Here’s a question associated with this audio:
Life needs this to survive.
- Trapped light
- Liquid water
- Vast temperature changes
The answer itself isn’t too difficult, but it’s hidden among lots of other information. You need to train to listen out for specific information.
Sample Question #3
You may find that the questions are presented on a diagram to complete, rather than multiple choice for example:
Again, try to read the questions first so that you have an idea of what you need to listen out for.
In this example, the extract below comes 2 minutes into the audio. Therefore, it’s easy to lose your concentration before the key information is presented.
I will use this diagram to explain the workings of a wind turbine in simple terms. As you can see, the blades, called rotors, are mounted on huge towers which are over 20 metres tall.
This is necessary because the force of the wind is far stronger higher up and there is less buffeting. There are 3 rotors attached centrally to a rotor hub, which in turn is connected to a power unit. Take a closer look at this unit and you can see it contains a generator, represented here by an oval shape with 3 interior horizontal lines, connected to a gearbox, the smaller black oval shape in the centre.
One technique to practice is to listen for expressions like: “I will use this diagram” or “as shown on the diagram.” Until the speaker starts speaking about the diagram, you don’t need to listen quite so attentively. It is not an easy exercise but practice makes it possible.
Sample Question #4
For the next sample, the instructions are a little more complicated:
1. Complete the summary. Choose one answer for each question.
2. Choose four answers from the box and write the correct letters A-G next to questions 1 – 4.
A letter is requested here and not the word. Moreover, you have some answers that you might not use.

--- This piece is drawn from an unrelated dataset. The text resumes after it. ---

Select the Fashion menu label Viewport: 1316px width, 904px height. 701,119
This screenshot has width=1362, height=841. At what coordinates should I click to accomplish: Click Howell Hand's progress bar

You can see with the following extract that the vocabulary level is much higher than the words you’ll come across in Part 1 or 2 of the IELTS Listening paper:
Many zoonotic diseases are spread by inhaling, ingesting, or having skin contact with spores, for example in the case of Anthrax. Eating infected meat or drinking infected milk is one of the main modes of transmission and having close or direct contact with infected animals where diseases can transmit through respiration of droplets in the air, can also aid the transmission of zoonoses, as can being bitten or scratched by them.
By practicing the IELTS Listening and Reading papers, you can improve your vocabulary range. This will help you understand more and work faster.
Sample Question #5
For the last sample question, the subject is procrastination. IELTS likes subjects about focus, concentration and so on.
Firstly, a quick review of what procrastination is. Basically, it is putting things off, delaying, doing other things because your task at hand is too difficult, or overwhelming.
So the “fight or flight” mechanism in our brains (which is our instinctive physiological response to a threatening situation, and makes us either resist forcibly or run away) is activated and we sidestep the task at hand to get away from that complicated situation via Facebook, YouTube, or a sudden need for tidiness and an impulse to rearrange your CD collection in alphabetical order.
As you can see, the language is more informal than the previous example, but the vocabulary is still at a high level!
When we procrastinate our brains perceive a difficult task or obligation as something…
Before taking the IELTS test, you should also study suffixes and prefixes. You may see “inappropriate” in the question but hear “not appropriate” in the audio.
Take some time on Part 4 because it is not an easy section of the IELTS Test. However, with practice and preparation it definitely gets easier. On our e-learning platform we have numerous sample questions with the transcripts and corrections!
How Is the IELTS Part 4 of the Listening Test Marked?
As with the previous three sections, there are 10 questions in exercise 4, worth one mark each. The same rules apply as elsewhere; you need to
- Spell all word(s) correctly
- Use appropriate punctuation
- Check the word limit, and never write more than the maximum number of words allowed.